Doc. N° 2122
Prof. Dr. A. A. Bispo, Dr. H. Hülskath (editores) e curadoria científica © 1989 by ISMPS e.V. © Internet-edição 1999 by ISMPS e.V. © 2006 nova série by ISMPS e.V. Todos os direitos reservados - ISSN 1866-203X - urn:nbn:de:0161-2008020501
103 - 2006/5
Da correspondência
Paratinga - Bahia. Levantamento do Acervo Musical Obra de Damião Barbosa de Araújo
Assunto: Cartas de Carlos Fernando Filgueiras de Magalhães e Maria Augusta Calado Rodrigues anunciando o término de um grande trabalho de levantamento de documentos musicais conservados em Paratinga/Bahia, incluindo o descobrimento de uma obra do compositor Damião Barbosa de Araújo. Envio de materiais para início de uma cooperação na solução de algumas questões relativas à identificação e à difusão das obras.

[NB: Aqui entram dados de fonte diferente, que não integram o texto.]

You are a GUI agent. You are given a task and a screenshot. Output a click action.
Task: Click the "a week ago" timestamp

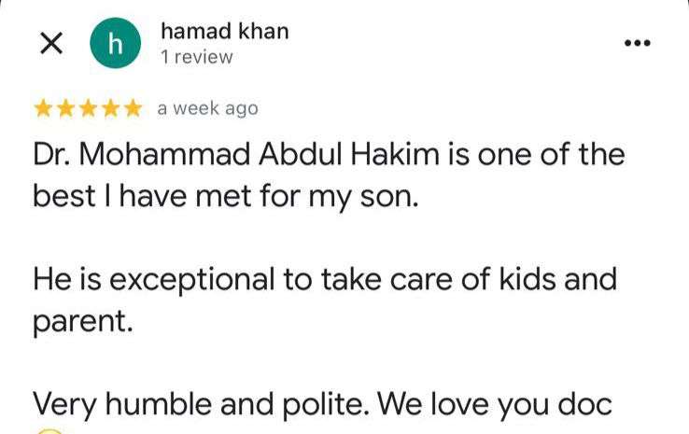point(207,108)
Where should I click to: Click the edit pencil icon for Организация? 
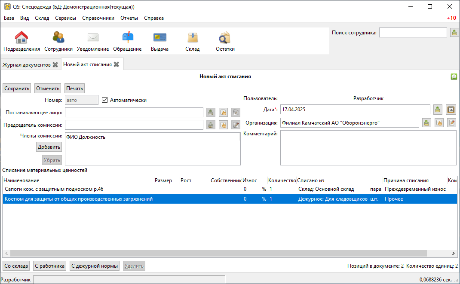pos(451,123)
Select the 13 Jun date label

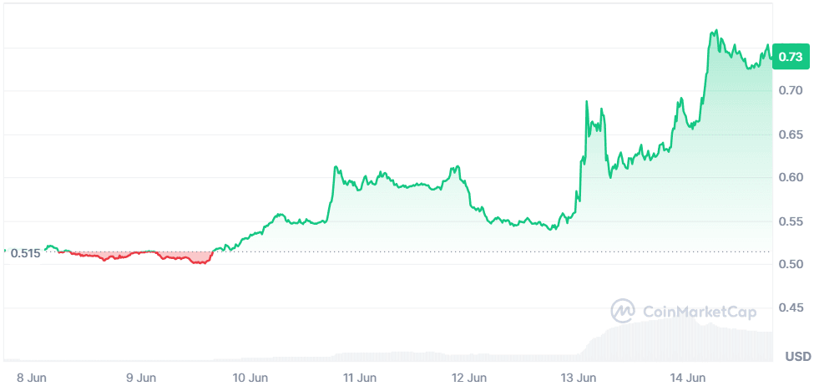click(579, 377)
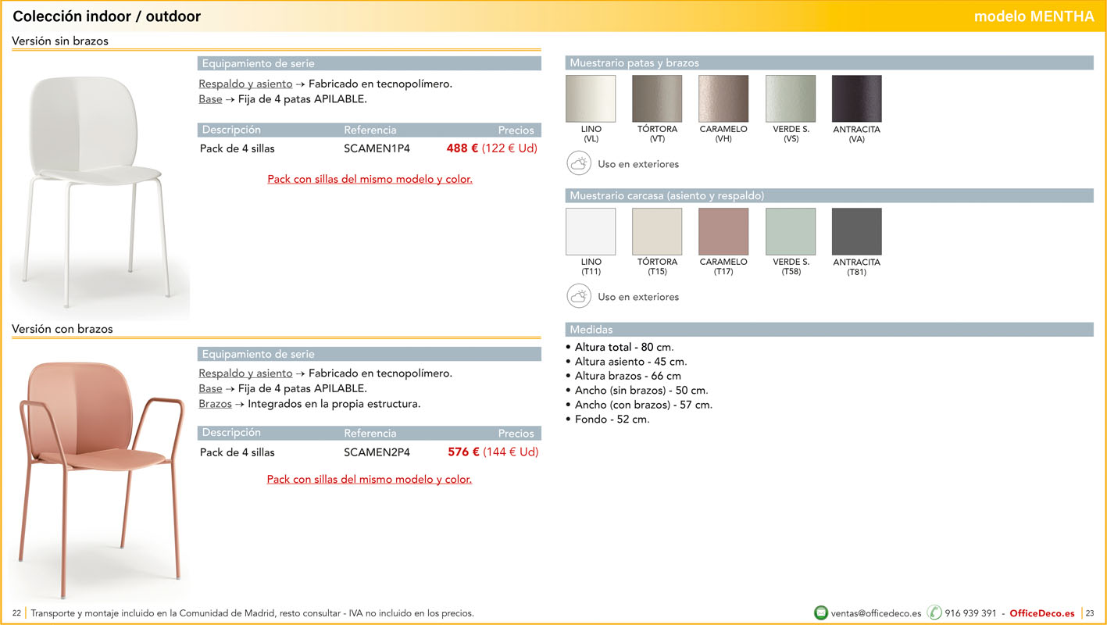Select the Antracita (T81) shell swatch
The width and height of the screenshot is (1107, 625).
857,231
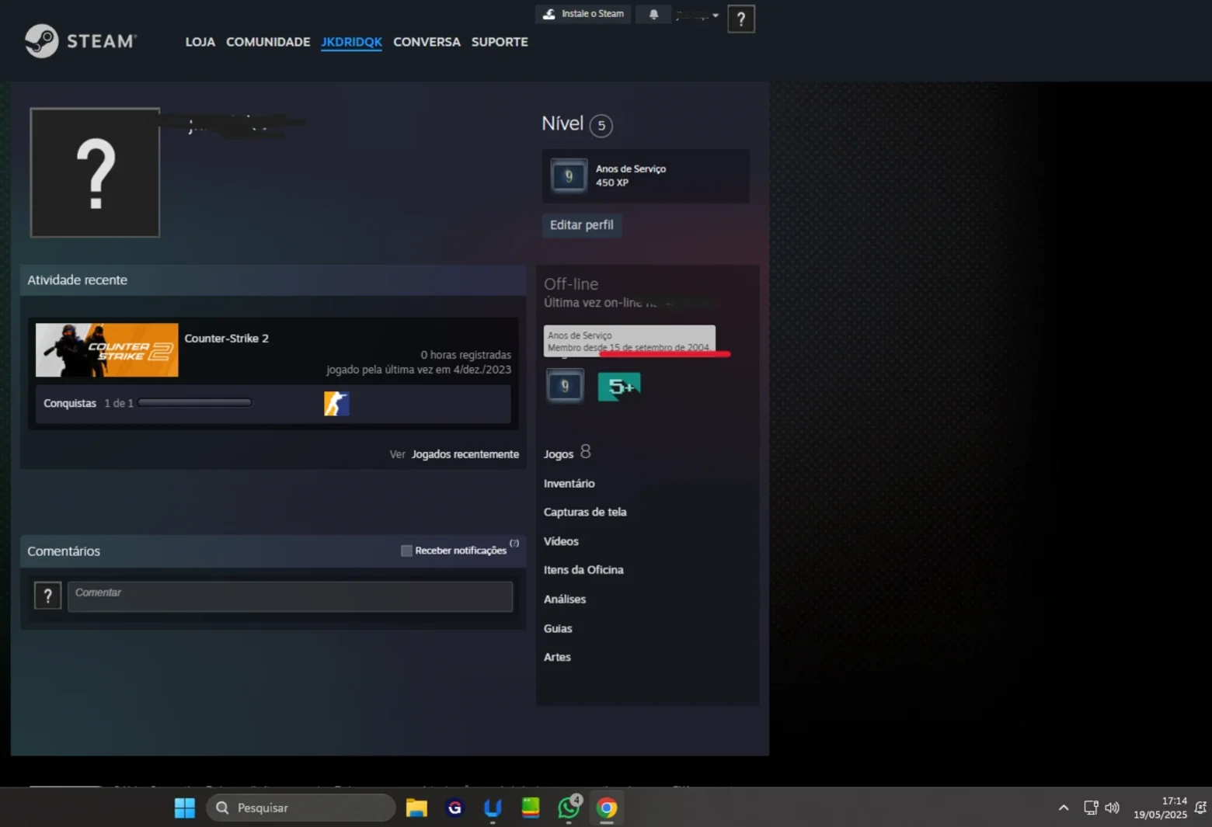The width and height of the screenshot is (1212, 827).
Task: Click the Comentar text field
Action: click(x=290, y=596)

Da resposta do editor deste órgão, de 18 de outubro de 2006:
(...) Antes de mais nada, quero expressar a minha admiração e dar-lhe os meus cumprimentos pelo monumental trabalho que desenvolveu e que espero possa ser lançado em breve. Posso avaliar o que essa obra de 900 páginas (!) exigiu de esforços e o heroísmo que exigirá para a sua edição. É emocionante saber o que significará para a sua cidade ter uma obra dessas realizada por um de seus próprios filhos. Que o seu trabalho vai ser de grande importância para a tão pouco conhecida história da música da Bahia, disto tenho absoluta certeza. Infelizmente, não conheço Paratinga, embora já tenha ouvido falar há muito da Sociedade Filarmônica 13 de junho, entidade que sei que está bem instalada em bela casa de fins do século XIX ou do início do século XX. Quanto estive pela primeira vez na Bahia para realizar pesquisas em filarmônicas, no início da década de 70, apenas estive no litoral Sul e no Recôncavo; do Rio São Francisco, apenas pesquisei o Baixo São Francisco, sobretudo Penedo. Talvez o amigo conheça os relatos desses trabalhos publicados em números antigos da revista-online Correspondência Euro-Brasileira. Nos arquivos alagoanos de cidades do S. Francisco, já desaparecidos quando ali retornei no início da década de 80, não encontrei obras de Damião Barbosa de Araújo. Tive a oportunidade, de ouvir dele a Novena do Bonfim, de ver obras suas nos arquivos de Cachoeira de São Felix (Sociedade Minerva Cachoeirana) e de ouvir obra de autor de sua geração executada com grande orquestra e participação popular em novena vivenciada em Santo Amaro da Purificação, em 1971. Pouco posso agora dizer a respeito dessas obras ouvidas, pois para isso precisaria rever as minhas anotações (...).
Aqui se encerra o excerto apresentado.